Passage provided:
-------------------------

Paris shooting ‘product of West’s conflict with ISIS’ – Foreign Sec Hammond

Paris shooting ‘product of West’s conflict with ISIS’ – Foreign Sec Hammond

The British Foreign Secretary has blamed the shooting at the Paris offices of satirical magazine Charlie Hebdo on the West’s intervention in the Middle East, according to a Russian news agency.

According to TASS, Philip Hammond was speaking at a joint press conference with Finnish Minister for Foreign Affairs Erkki Tuomioja, during his tour of the Baltic States, where he claimed the attack on Charlie Hebdo was a result of the conflict in the Middle East between the West and the Islamic State (IS, formerly ISIS/ISIL).

Hammond was in Finland on Wednesday, as part of a scheduled visit to discuss EU reform with the Minister for Foreign Affairs, as the Paris shooting took place.

-------------------------

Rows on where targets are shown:
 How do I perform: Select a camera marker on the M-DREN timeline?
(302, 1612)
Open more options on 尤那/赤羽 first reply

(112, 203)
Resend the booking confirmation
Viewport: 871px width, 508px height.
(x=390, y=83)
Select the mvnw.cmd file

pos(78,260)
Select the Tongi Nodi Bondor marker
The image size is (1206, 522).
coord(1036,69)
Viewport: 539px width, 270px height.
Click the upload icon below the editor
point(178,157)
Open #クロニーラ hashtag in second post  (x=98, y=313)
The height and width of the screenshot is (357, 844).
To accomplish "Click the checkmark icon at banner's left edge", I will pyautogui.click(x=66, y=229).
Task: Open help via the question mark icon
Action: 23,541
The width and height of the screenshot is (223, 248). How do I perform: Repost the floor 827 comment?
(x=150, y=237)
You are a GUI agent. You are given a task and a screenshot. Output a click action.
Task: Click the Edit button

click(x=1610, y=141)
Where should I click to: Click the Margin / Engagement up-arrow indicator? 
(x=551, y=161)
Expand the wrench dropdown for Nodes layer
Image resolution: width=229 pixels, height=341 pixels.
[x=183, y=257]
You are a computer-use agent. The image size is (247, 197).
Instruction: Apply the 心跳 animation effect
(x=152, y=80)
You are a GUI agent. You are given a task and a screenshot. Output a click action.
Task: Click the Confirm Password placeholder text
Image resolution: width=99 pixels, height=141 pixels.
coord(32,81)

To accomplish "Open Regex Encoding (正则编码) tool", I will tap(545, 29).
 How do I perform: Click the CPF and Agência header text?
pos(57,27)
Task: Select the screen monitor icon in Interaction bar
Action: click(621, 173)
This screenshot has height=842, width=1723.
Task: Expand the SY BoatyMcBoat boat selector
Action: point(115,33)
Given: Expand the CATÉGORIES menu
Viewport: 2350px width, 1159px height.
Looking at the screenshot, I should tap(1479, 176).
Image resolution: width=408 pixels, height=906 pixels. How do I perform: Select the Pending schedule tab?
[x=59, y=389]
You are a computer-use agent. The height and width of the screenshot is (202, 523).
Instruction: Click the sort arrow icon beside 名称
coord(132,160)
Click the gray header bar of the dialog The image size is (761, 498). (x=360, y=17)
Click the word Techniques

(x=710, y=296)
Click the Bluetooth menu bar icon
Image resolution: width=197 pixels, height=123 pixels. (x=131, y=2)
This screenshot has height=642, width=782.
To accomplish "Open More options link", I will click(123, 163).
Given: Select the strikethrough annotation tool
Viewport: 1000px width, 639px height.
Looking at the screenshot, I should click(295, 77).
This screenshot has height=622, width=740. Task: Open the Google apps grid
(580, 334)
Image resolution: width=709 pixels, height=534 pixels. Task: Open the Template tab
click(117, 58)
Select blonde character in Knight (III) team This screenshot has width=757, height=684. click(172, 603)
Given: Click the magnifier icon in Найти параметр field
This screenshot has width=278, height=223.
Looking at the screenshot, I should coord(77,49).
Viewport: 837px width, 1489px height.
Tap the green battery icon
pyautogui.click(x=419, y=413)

-------------------------

Instruction 1: Following the material, list every organization or publication named in the article on the Paris shooting.
Instruction 2: Echo the article on the Paris shooting word for word, starting at "The British Foreign" and ending at "shooting took place.".
Instruction 3: In the article on the Paris shooting, on what day was Hammond in Finland?

Written response 1: Charlie Hebdo, TASS, the Islamic State (IS, formerly ISIS/ISIL), and the EU

Written response 2:
The British Foreign Secretary has blamed the shooting at the Paris offices of satirical magazine Charlie Hebdo on the West’s intervention in the Middle East, according to a Russian news agency.

According to TASS, Philip Hammond was speaking at a joint press conference with Finnish Minister for Foreign Affairs Erkki Tuomioja, during his tour of the Baltic States, where he claimed the attack on Charlie Hebdo was a result of the conflict in the Middle East between the West and the Islamic State (IS, formerly ISIS/ISIL).

Hammond was in Finland on Wednesday, as part of a scheduled visit to discuss EU reform with the Minister for Foreign Affairs, as the Paris shooting took place.

Written response 3: Wednesday